Article paru dans l’édition du Monde du 26.08.06 :

On a oublié le temps où dans une France altruiste, un journaliste, Charles Floquet, apostrophait le tsar Nicolas II en visite à Paris (1896) par un « Vive la Pologne, Monsieur ! » provocateur. Aujourd’hui c’est un « Vive l’Italie » qui brûle les lèvres.

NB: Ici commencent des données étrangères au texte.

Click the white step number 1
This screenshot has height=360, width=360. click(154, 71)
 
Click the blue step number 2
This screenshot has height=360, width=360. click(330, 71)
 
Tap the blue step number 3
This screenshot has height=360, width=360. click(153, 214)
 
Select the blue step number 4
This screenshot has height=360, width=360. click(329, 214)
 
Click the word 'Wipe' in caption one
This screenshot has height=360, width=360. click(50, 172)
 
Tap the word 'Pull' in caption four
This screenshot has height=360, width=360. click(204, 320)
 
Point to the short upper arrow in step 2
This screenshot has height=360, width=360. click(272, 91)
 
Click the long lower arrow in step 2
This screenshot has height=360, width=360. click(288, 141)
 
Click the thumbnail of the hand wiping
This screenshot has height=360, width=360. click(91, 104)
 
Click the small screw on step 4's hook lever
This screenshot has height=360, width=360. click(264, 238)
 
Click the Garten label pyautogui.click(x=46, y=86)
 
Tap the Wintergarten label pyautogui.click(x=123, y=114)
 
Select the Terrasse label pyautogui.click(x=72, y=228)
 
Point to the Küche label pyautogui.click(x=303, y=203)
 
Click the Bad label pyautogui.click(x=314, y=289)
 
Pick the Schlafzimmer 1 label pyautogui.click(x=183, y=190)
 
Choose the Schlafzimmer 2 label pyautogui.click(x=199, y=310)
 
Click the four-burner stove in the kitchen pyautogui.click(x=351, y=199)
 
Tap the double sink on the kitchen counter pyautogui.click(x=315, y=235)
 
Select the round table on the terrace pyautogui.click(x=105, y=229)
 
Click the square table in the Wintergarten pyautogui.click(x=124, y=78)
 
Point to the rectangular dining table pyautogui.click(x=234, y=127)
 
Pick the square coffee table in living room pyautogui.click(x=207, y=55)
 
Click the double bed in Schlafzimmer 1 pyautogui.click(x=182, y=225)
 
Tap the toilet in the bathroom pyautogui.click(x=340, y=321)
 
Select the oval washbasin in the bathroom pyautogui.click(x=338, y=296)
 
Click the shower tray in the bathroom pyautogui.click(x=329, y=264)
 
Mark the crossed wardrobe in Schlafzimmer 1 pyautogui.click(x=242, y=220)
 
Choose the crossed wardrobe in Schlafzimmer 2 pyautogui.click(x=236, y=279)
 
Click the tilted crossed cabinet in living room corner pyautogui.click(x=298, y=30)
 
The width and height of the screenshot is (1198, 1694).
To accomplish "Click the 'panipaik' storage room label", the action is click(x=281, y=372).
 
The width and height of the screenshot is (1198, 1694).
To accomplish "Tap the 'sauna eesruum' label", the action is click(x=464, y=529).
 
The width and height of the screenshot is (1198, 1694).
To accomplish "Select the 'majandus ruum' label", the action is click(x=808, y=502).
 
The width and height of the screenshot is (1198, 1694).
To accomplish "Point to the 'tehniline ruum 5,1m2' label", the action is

Habitués à regarder au-delà des Alpes avec condescendance et mépris, comment admirerions-nous un président du conseil terne, peu éloquent, effacé, sincèrement modeste ? Comment pourrions-nous admettre que Romano Prodi incarne, avec son allure de petit-bourgeois de province, le courage politique ? Courage de rappeler que la bonne gouvernance commence par la réduction des déficits publics. Courage de se déclarer viscéralement européen au moment où l’Europe a mauvaise presse. Courage de régulariser d’innombrables sans-papiers quitte à braver les quolibets des nationalistes de tous acabits. Courage d’appliquer brutalement aux professions protégées – taxis, avocats, assureurs, pharmaciens… – les remèdes préconisés en France en 1958 par le rapport Rueff-Armand et jamais mis en pratique chez nous. Courage, de la part d’un gouvernement de gauche, de proclamer sa foi dans le libre jeu de la concurrence pour le plus grand bien des consommateurs. Courage enfin, sans prendre la pose d’une grande puissance, d’échapper au lobby des généraux, au syndrome de la guerre à zéro mort et de porter haut au Liban le drapeau de l’Europe que la France, après avoir fait des moulinets diplomatiques a, par pusillanimité ou inconséquence, laissé tomber !
La gauche française peut aller apprendre du côté de Rome le réalisme et le bon sens économiques ; la droite y découvrir les principes d’une politique d’immigration raisonnable ; et notre diplomatie se convaincre que l’absence de prétention et la capacité d’agir donnent au monde une meilleure image d’un pays que le verbe gratuit, la morgue inutile et à l’arrivée la faiblesse de caractère.

Alain Minc est président du conseil de surveillance du « Monde ».